This formula captures the essence of autoregressive generation: predicting each token based on the prior sequence of tokens.

Why Choose Autoregressive Models for Unified Multimodal Model?

Unified data representation.: They can integrate different modalities (e.g., text, images, audio) by converting them into a unified sequence of tokens, simplifying model design.
Easier to Scale Up: Autoregressive models align well with scaling laws, making them easier to scale up in terms of model size, data, and computational resources.
Extensive Experience an Strong infra. Standing on the shoulders of giants (LLMs). Both academia and industry have relatively sufficient experiences on training and scaling AR models.

Autoregressive for Vision. The process for generating an image can be broken down pixel-by-pixel or patch-by-patch in a raster-scan order, where each pixel/patch is conditioned on previously generated content. Autoregressive models have been shown to be simple, interpretable, and effective in processing language. Images, however, are not sequential. Besides, treating image as flat sequences means that the autoregressive grows quadratically in sequence length (and the computation) . This misalignment poses challenges to the effectiveness and efficiency of AR models, which is critical to understanding their role in unified multimodal generation tasks.

Diffusion Model

Diffusion models are a class of probabilistic generative models used to synthesize data by modeling its distribution through a gradual process of noise addition and removal. These models have shown impressive results in image, audio, and video generation tasks.
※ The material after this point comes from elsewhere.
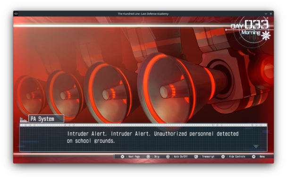Click the dialogue advance arrow in text box

pos(256,146)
Forward Process. The forward process is a Markov chain where Gaussian noise is iteratively added to the data $\mathbf{x}_0$, resulting in a series of noisy representations $\mathbf{x}_1,\mathbf{x}_2,…,\mathbf{x}_T$:

\[q(\mathbf{x}_{t} | \mathbf{x}_{t-1}) = \mathcal{N}(\mathbf{x}_t; \sqrt{1-\beta_t} \mathbf{x}_{t-1}, \beta_t \mathbf{I}),\]

where $β_t$ is the noise schedule, $\mathcal{N}$ refers to Gaussian distribution.

Reverse Process. The reverse process learns to denoise $x_T$ back to $x_0$ through a neural network $p_θ$, parameterized as:

\[p_θ(x_{t-1} | x_t) = \mathcal{N}(x_{t-1}; μ_θ(x_t, t), Σ_θ(x_t, t)).\]

During sampling, we start from pure Gaussian noise $x_T ~ \mathcal{N}(0, I)$ and iteratively sample $x_{t-1}$ from $p_θ$ until $x_0$ is reconstructed.

Loss Function. The neural network $ε_θ$ is trained to predict the noise added at each step $t$, using the following loss function:

\[L(θ) = \mathbb{E}_{x_0, ε, t}[ ||ε - ε_θ(x_t, t)||^2 ],\]

where $ε ~ \mathcal{N}(0, I)$ and $x_t$ refer to actual noise and noisy data at step $t$, $ε_θ(x_t, t)$ is the model’s noise prediction.

Why Involve Diffusion Models for Unified Multimodal Model?

Modeling Spatial Distributions: Diffusion models are well-suited for modeling complex spatial data distributions, such as images and videos, by gradually refining noise into structured outputs
Faster Inference Compared to Autoregressive Models: Diffusion models often have faster inference times because they generate images or videos in parallel with only few steps, unlike autoregressive models that generate token-by-token.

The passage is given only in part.